New Hynix CEO takes over a remade company

Former government official to head South Korean memory chip maker

South Korean memory chip maker Hynix Semiconductor appointed a former government official as its new chairman and CEO, Kim Jong-kap.

Kim officially took over the position on Friday, after serving in various posts under the South Korean government for the past 31 years, Hynix said in a statement. Most recently, he was a vice minister in the Ministry of Commerce, Industry and Energy, where he worked on a number of IT initiatives and maintained close contacts with the semiconductor industry.

He replaces Woo Eui-jei, CEO since 2002 and a representative of Hynix's largest creditors, which still hold sway over the company thanks to a bailout that was able to keep Hynix afloat through a DRAM (dynamic RAM) industry downturn between 2001 and 2003.

Critics have often said Hynix should have been sold or allowed to go out of business at the time, but that government intervention helped secure vital loans to keep its operations going. The company means thousands of jobs to South Korea, and accounts for billions of dollars in exports each year.

A $3.1 billion bid for Hynix in 2002 by Micron Technology, of Boise, Idaho, was rejected. Soon after, Micron complained to U.S. authorities that the billions of dollars in credit provided to Hynix by South Korean banks was nothing short of a subsidy.

The U.S. agreed, slapping heavy tariffs on South Korean-made Hynix chips. The EU also levied tariffs on imported Hynix chips after Germany's Infineon Technologies filed a complaint.

The scrappy South Korean company not only survived the downturn and tariffs, it thrived. The chip maker beat the tariffs by increasing production at a factory in Oregon to supply its U.S. customers, focusing more sales on China, and inking a contract manufacturing agreement with a Taiwanese company, ProMOS Technologies. Hynix also side-stepped EU tariffs by drop-shipping its DRAM into non-EU member nations in Europe, where they were assembled inside PCs and shipped throughout the continent.

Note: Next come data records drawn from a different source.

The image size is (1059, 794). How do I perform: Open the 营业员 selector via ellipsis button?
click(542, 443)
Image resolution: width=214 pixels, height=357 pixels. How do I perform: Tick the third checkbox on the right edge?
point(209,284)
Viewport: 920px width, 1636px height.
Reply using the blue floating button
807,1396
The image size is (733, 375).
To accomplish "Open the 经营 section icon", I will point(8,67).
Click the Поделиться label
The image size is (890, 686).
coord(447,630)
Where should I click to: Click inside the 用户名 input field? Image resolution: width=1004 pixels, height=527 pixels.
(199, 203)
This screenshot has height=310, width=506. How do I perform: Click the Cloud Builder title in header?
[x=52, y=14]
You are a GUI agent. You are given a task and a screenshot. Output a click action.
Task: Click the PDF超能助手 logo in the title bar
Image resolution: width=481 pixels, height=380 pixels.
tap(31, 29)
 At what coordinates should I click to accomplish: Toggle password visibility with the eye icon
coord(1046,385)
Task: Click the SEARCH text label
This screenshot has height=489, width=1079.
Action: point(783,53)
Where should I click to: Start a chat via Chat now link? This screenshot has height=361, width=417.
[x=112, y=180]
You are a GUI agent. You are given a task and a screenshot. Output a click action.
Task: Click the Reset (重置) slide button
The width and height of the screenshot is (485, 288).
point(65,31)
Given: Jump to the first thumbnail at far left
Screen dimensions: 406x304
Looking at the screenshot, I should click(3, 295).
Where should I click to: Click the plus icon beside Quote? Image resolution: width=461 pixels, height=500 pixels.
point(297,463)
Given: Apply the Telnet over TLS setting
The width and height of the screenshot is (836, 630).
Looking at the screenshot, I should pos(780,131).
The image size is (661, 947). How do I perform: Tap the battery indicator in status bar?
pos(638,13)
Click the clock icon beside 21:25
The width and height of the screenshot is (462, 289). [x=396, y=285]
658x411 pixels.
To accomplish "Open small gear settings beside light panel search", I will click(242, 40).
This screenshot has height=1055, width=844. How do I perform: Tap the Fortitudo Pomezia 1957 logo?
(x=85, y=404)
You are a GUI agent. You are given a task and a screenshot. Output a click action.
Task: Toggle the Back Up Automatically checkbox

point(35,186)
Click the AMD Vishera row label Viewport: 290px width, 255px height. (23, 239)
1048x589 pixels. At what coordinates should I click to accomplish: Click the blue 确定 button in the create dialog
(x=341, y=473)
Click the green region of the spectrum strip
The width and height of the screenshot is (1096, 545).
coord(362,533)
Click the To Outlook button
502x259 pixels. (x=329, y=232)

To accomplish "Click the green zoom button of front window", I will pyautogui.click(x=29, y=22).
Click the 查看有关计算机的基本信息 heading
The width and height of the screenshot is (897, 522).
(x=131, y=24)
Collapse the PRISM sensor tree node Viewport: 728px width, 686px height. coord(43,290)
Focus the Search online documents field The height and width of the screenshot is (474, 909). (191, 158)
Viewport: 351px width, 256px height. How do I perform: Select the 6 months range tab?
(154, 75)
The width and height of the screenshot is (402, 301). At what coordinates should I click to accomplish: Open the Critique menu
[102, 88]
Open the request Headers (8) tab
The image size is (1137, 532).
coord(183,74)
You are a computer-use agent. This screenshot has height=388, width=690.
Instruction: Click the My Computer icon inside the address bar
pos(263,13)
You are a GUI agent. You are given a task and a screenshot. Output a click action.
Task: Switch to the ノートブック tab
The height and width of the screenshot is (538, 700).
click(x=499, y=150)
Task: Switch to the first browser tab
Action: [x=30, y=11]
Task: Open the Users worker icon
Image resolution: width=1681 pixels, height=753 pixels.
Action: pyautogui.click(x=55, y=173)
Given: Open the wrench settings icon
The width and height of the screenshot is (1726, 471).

The moves paid off, and an industry rebound capped a long climb back into the top of the DRAM rankings for the company.

Hynix took the second largest share of the DRAM market last year, 16.6 percent, behind local rival Samsung Electronics, which held 28 percent, according to industry researcher iSuppli. Micron came in fourth with an 11 percent share, behind Qimonda, formerly the DRAM division of Infineon, which snatched 15.9 percent of the market.

Hynix's new chairman and CEO said he plans to focus on four main strategies going forward; knowledge management, customer satisfaction, ethics and the environment.

He was officially appointed into his new role on Thursday by a vote at Hynix's Annual General Shareholders' Meeting.